* WORK REQUIRED *
Transcribe exactly everything in the data below from the line containing "You are a GUI" down to the line containing "15 (44, 1484)", both lines included and nothing further.

* EXERCISE INPUTS *

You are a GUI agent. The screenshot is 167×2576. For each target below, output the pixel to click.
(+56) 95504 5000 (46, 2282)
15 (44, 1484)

* * *

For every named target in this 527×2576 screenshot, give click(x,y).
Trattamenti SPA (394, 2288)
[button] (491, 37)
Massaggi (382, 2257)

* ANSWER *
You are a GUI agent. The screenshot is 167×2576. For each target below, output the pixel to click.
(+56) 95504 5000 (46, 2282)
15 (44, 1484)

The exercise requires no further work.